▸ **What you should do**:
Below is a listing; restate from it, character for character, the lines beginning at the line holding "Click the game number #20:36:06" and ending at the line holding "Given: Click the", both included.

▸ **Data for the task**:

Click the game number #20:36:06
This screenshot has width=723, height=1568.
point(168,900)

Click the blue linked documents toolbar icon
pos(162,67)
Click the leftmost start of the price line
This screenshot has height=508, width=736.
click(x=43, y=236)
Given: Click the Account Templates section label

* * *

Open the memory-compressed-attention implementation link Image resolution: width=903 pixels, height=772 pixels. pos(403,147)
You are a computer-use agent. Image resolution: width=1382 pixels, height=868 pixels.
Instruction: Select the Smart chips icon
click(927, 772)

* * *

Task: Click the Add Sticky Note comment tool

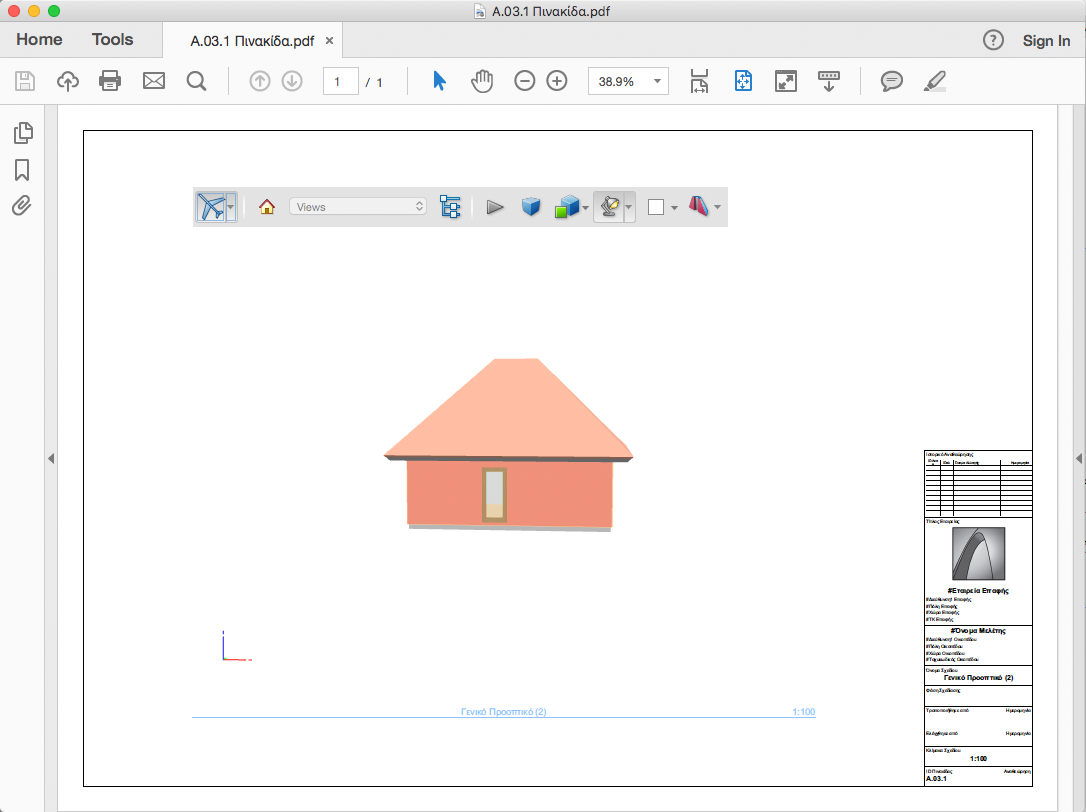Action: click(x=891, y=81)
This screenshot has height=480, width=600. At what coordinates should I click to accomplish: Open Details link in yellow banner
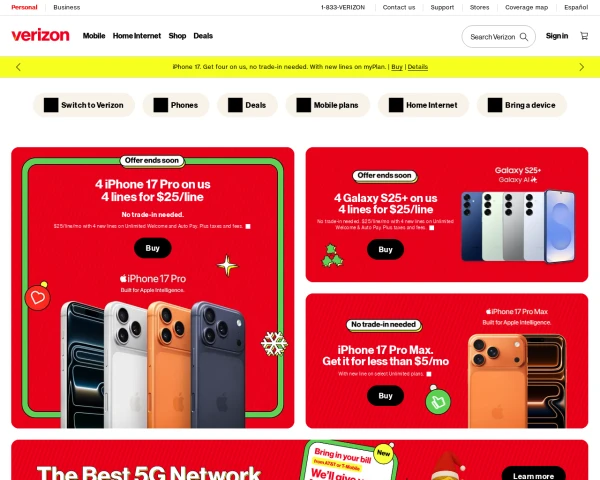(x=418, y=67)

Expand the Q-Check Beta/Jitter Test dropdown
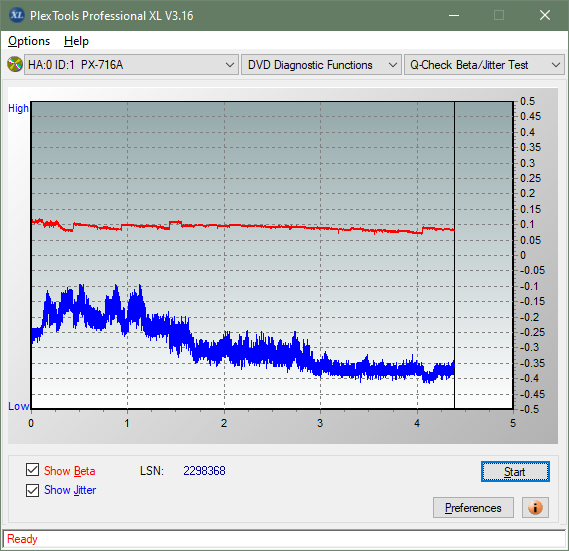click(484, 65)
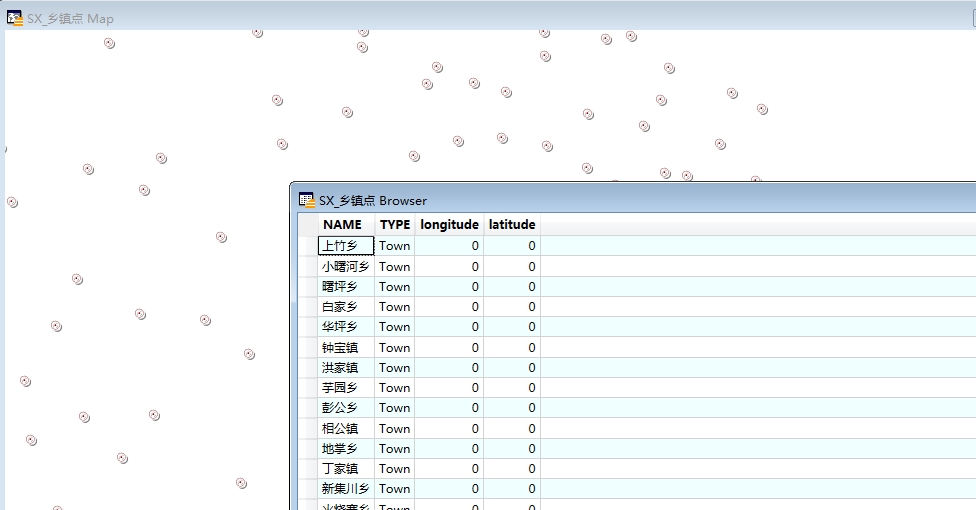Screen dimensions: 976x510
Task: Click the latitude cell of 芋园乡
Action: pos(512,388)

▸ **Written response**:
Click the game number #20:36:06
This screenshot has width=723, height=1568.
point(168,900)

Click the blue linked documents toolbar icon
pos(162,67)
Click the leftmost start of the price line
This screenshot has height=508, width=736.
click(x=43, y=236)
Given: Click the Account Templates section label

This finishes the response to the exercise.